No Arrests in NHPR Vandalism, but Possible Links to Spofford Associate
It has been almost a year since an unknown vandal attacked the homes of New Hampshire Public Radio personalities, incidents that are now part of former Granite Recovery CEO Eric Spofford’s defamation lawsuit filed against the broadcaster. The investigations seem to be stalled.
In April and May of last year, an unknown assailant threw bricks at and spray-painted threats on the current or former homes of NHPR News Director Dan Barrick and reporter Lauren Chooljian. The attacks happened in Hanover, Hampstead, Concord, and Melrose, Mass.
Spofford has denied any role in the vandalism and claimed in court records that NHPR illegally used the vandalism to gain an advantage in his civil defamation case, just as the case was headed for a settlement.

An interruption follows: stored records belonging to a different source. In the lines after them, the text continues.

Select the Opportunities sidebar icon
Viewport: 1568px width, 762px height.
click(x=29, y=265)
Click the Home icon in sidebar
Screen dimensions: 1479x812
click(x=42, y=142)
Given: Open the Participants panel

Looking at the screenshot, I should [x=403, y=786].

However, NHJournal has uncovered details that seem to link one of Spofford’s friends, Eric Labarge, to the vandalism. Labarge is himself a recovering addict and owner of the Starting Point Recovery Centers.
Labarge has not been charged in the vandalism cases. He has a criminal history that includes violence against women and spent time in state prison.

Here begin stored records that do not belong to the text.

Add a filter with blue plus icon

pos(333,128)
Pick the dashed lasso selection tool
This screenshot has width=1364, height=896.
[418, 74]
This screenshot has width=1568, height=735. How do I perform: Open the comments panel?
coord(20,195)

He is also currently awaiting trial on charges of assaulting a man in Manchester. That assault occurred on May 31, 2022, days after the last vandalism attack in May. According to court records, the alleged victim was a man who had been a resident at a Starting Point center.
Labarge’s attorney, Charles Keefe, did not return requests for comment.
Spofford confirmed his relationship with Labarge to NHJournal and praised Labarge’s work in recovery.
“I worked closely with Eric Labarge to help him overcome his addiction in the early days of his sobriety,” Spofford said. “I’ve had the opportunity to watch him grow through the ups and downs of recovery for almost 10 years. He’s done great things for the recovery community, and I believe he will continue to for years to come.”
Hanover Police began investigating vandalism on April 24 when the resident reported someone threw a brick at the home and spray painted the word “C–T” on the building, according to the reports. The home was not occupied by anyone connected with NHPR during the vandalism, but Chooljian had lived in it a few years earlier, according to police.
Hanover Police soon learned the spray-painted vulgarity and thrown bricks matched the vandalism that took place in other communities where NHPR reporters lived. During the investigation, detectives talked to police in Hampstead and learned Labarge was a suspect in that town, according to the report.
The Hanover police report has been retracted, but it appears the victim in the Manchester assault may have also been a suspect in the vandalism, according to the Hanover report. The Hanover report obtained through a Right to Know request obscures the names of the suspects, but it does include the Manchester Police Department’s incident number for the assault, which matched the court records for Labarge’s arrest.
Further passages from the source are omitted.